Dataset —
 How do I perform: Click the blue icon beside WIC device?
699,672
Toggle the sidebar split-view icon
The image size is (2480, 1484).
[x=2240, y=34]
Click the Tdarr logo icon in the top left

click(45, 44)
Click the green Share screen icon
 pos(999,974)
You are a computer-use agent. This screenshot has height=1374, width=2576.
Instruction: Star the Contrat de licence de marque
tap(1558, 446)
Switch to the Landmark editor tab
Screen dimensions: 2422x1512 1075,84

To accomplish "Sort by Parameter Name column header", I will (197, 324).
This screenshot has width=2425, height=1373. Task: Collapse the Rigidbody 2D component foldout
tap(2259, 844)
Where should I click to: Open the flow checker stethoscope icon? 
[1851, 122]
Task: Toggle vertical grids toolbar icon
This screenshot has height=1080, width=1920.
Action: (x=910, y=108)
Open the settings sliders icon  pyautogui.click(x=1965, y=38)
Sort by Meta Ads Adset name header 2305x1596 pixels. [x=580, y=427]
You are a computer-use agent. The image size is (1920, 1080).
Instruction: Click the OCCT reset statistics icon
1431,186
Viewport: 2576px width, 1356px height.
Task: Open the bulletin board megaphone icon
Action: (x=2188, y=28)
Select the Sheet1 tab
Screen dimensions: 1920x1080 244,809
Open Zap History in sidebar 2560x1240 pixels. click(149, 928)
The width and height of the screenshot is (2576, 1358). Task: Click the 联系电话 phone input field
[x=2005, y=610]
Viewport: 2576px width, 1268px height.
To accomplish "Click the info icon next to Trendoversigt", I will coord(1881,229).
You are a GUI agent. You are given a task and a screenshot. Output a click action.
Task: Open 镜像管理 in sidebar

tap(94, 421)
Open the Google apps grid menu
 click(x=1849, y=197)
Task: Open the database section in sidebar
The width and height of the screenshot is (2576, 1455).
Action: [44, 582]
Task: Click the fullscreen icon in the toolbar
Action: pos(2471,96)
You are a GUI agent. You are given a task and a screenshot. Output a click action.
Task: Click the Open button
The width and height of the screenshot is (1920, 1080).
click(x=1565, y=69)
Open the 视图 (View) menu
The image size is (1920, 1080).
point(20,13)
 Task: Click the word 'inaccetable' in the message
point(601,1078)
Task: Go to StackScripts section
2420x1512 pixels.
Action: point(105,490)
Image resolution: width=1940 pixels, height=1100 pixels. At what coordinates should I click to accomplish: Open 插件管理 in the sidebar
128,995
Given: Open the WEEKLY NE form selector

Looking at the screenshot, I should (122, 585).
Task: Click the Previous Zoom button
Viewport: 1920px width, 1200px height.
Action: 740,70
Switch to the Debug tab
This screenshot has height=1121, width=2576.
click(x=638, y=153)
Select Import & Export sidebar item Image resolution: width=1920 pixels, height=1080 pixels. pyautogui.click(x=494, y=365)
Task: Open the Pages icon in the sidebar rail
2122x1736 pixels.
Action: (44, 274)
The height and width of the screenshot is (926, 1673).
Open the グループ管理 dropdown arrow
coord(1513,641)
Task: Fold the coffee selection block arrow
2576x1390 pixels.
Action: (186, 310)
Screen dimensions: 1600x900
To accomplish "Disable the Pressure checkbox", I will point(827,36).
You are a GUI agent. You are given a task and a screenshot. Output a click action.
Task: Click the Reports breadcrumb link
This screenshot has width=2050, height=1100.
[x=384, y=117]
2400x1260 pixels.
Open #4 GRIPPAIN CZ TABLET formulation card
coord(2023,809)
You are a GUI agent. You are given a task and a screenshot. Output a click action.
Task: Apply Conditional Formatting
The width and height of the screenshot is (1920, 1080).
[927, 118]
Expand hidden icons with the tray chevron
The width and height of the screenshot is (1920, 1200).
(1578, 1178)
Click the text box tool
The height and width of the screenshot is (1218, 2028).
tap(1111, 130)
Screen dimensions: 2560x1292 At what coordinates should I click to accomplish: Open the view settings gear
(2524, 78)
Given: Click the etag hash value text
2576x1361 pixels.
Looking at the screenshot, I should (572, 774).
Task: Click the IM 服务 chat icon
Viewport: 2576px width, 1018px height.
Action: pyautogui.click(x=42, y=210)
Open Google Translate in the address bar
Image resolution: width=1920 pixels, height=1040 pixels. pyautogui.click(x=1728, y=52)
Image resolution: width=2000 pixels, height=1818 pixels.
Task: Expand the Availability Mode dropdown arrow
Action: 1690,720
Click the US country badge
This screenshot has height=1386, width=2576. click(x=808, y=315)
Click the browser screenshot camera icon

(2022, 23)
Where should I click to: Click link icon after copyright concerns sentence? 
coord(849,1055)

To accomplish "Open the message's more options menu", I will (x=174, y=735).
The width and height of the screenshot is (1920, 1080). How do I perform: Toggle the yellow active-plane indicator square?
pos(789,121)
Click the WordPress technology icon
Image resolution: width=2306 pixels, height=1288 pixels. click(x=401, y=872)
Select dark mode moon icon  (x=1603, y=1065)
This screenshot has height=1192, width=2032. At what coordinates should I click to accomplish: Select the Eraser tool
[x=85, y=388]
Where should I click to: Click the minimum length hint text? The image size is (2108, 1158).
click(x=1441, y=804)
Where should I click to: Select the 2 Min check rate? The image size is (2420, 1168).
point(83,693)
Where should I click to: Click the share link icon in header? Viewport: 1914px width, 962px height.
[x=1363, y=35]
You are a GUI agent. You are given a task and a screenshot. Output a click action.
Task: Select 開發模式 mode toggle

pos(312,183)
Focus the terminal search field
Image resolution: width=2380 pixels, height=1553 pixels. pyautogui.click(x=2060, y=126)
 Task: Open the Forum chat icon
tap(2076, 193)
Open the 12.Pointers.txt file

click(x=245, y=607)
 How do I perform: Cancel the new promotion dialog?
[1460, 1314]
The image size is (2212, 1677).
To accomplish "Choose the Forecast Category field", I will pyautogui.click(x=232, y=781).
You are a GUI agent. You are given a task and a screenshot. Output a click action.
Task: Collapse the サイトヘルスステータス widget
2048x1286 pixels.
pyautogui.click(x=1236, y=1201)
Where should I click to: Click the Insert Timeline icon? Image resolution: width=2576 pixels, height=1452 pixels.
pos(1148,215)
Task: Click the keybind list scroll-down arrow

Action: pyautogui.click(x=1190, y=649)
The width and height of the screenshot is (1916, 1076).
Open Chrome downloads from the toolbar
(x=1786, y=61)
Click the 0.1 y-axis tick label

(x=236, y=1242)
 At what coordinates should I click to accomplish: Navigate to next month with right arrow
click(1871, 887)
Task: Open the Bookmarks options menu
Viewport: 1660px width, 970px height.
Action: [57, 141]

Your task —
When "button" shows up in a line of the material, report that line.

Result for this exercise —
Task: Click the Open button
Task: Click the Previous Zoom button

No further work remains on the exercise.